取り組む課題
1. セミナー報告について、次の問いに答えてください。
(a) 当日の参加者は合計何名でしたか。
(b) 成瀬理子先生はどの団体の何という講師ですか。
(c) グループワークでは、ロールプレイの代わりにどのテーマで実施しましたか。
2. セミナー報告のうち「グリーフケアについては、当方」で始まり「とができたこともできました。」までの部分を、「主治医」を「担当医」に改めて書き直してください。

ページ本文
┌────────

KCFM家庭医療学セミナーふくちやま(オンライン)報告
京都家庭医療学センター(KCFM)
ふくちやま協立診療所 寺本敬一
テーマ 終わりよければすべてよし ~グリーフケアとデスケアカンファレンスのすすめ~
日時:2021/9/25 15:00から17:40
場所:オンライン(Zoomミーティング)
<振り返り>
昨年度に引き続き、COVID-19の感染拡大防止のため、地域の多職種協働・学習の機会を減らさないためにもオンライン開催としました。当日は、福知山市内だけでなく、京都市内事業所からも含め合計36名(訪問看護師8名、看護師10名、ケアマネ8名、社会福祉士1名、事務2名、医師7名)が参加されました。
グリーフケアについては、当方の企画意図、多数の事前質問を踏まえた素晴らしい配布資料を日本グリーフケア協会特級講師の成瀬理子先生にご作成いただき、オンラインにてプレゼンテーションをしていただきました。改めて、グリーフ、グリーフケアについて体系だった講義をしていただき、グリーフは、「思慕」、「うつ的不調」、「疎外感」、「適応対処の努力」など4つの心の状態の揺れ動きであることを学びました。グリーフケアは、傾聴を基本として、レジリエンスによって殆どのご遺族が乗り越えられていく。励まし、助言、叱責などの3大NGをしないように気をつけることも重要なことがわかりました。 その後、ほっとステーションきぼうから、幼児の在宅看取り事例の発表をしていただきました。患児、ご家族に寄り添い、主治医との連携の要として、懸命に緩和ケアを実践されていたことがよく分かる感動的な発表でした。ご家族の思いに応えるため、主治医が「ご家族の意思決定が正解となるようなケアをしていきましょう」という方針のもと、夜間の臨時往診で、訪問看護師とその場で治療方針を相談、変更、鎮静開始後にも安全を確保して訪問入浴で大好きなお風呂にも入ることができたこともできました。
グループワークは、当初、シナリオを基にロールプレイを予定していましたが、講演時間の変更などのため、デスケアカンファレンスの書式検討、阻害要因とその克服をテーマに差し替えて実施しました。

└────────

抽出した資料

┌────────

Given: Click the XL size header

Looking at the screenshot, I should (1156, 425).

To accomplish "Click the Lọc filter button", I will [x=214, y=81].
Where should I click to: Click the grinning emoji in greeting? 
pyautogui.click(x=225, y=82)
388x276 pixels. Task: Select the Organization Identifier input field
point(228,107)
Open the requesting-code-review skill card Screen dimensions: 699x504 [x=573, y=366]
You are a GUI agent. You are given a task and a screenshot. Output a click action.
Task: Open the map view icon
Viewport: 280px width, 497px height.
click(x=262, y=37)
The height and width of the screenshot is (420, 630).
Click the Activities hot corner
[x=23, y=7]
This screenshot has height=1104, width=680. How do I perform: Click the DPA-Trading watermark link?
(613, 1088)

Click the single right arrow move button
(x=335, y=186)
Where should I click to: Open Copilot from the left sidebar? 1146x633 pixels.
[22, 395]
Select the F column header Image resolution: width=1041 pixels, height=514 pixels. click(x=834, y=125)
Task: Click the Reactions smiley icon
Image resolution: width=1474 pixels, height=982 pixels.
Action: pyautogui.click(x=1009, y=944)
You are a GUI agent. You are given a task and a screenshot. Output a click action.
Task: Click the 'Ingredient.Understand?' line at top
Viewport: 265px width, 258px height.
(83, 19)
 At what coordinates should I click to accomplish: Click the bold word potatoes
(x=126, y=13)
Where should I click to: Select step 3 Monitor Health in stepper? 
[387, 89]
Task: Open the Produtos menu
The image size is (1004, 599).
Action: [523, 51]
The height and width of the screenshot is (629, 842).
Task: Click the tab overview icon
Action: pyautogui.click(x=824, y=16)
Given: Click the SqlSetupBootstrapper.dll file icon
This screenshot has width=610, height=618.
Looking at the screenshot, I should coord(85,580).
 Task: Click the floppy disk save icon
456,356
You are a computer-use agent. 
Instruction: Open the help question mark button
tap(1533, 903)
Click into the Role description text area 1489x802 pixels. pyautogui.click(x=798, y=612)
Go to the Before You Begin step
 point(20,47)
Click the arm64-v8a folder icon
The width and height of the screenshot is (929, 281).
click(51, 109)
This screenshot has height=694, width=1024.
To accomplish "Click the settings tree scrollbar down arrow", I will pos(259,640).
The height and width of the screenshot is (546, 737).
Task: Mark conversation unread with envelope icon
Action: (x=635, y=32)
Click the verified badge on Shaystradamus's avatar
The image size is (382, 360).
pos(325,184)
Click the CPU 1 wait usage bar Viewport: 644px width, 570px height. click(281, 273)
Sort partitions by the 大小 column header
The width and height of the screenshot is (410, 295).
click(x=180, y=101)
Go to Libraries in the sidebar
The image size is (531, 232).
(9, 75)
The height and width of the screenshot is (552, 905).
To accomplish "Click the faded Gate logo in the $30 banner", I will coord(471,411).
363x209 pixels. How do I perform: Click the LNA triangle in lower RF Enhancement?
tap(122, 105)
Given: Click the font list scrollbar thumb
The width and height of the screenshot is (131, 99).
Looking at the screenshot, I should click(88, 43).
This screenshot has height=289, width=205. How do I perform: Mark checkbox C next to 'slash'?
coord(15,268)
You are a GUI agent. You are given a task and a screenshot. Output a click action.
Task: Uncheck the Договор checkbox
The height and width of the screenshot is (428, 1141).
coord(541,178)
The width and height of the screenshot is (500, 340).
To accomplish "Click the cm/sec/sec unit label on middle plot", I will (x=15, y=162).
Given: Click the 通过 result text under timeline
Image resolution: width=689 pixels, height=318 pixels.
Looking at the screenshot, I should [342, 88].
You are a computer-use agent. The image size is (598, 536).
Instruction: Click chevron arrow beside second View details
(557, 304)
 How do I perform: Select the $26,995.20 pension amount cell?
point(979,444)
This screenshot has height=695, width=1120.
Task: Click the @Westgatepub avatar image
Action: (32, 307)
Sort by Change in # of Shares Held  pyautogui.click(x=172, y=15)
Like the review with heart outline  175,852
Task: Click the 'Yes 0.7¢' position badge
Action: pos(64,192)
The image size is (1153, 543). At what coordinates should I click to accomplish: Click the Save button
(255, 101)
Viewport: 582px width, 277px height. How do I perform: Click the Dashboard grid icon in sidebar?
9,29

└────────

課題への回答
1.
(a) 合計36名です。
(b) 日本グリーフケア協会の特級講師です。
(c) デスケアカンファレンスの書式検討と、阻害要因とその克服をテーマに実施しました。

2.
グリーフケアについては、当方の企画意図、多数の事前質問を踏まえた素晴らしい配布資料を日本グリーフケア協会特級講師の成瀬理子先生にご作成いただき、オンラインにてプレゼンテーションをしていただきました。改めて、グリーフ、グリーフケアについて体系だった講義をしていただき、グリーフは、「思慕」、「うつ的不調」、「疎外感」、「適応対処の努力」など4つの心の状態の揺れ動きであることを学びました。グリーフケアは、傾聴を基本として、レジリエンスによって殆どのご遺族が乗り越えられていく。励まし、助言、叱責などの3大NGをしないように気をつけることも重要なことがわかりました。 その後、ほっとステーションきぼうから、幼児の在宅看取り事例の発表をしていただきました。患児、ご家族に寄り添い、担当医との連携の要として、懸命に緩和ケアを実践されていたことがよく分かる感動的な発表でした。ご家族の思いに応えるため、担当医が「ご家族の意思決定が正解となるようなケアをしていきましょう」という方針のもと、夜間の臨時往診で、訪問看護師とその場で治療方針を相談、変更、鎮静開始後にも安全を確保して訪問入浴で大好きなお風呂にも入ることができたこともできました。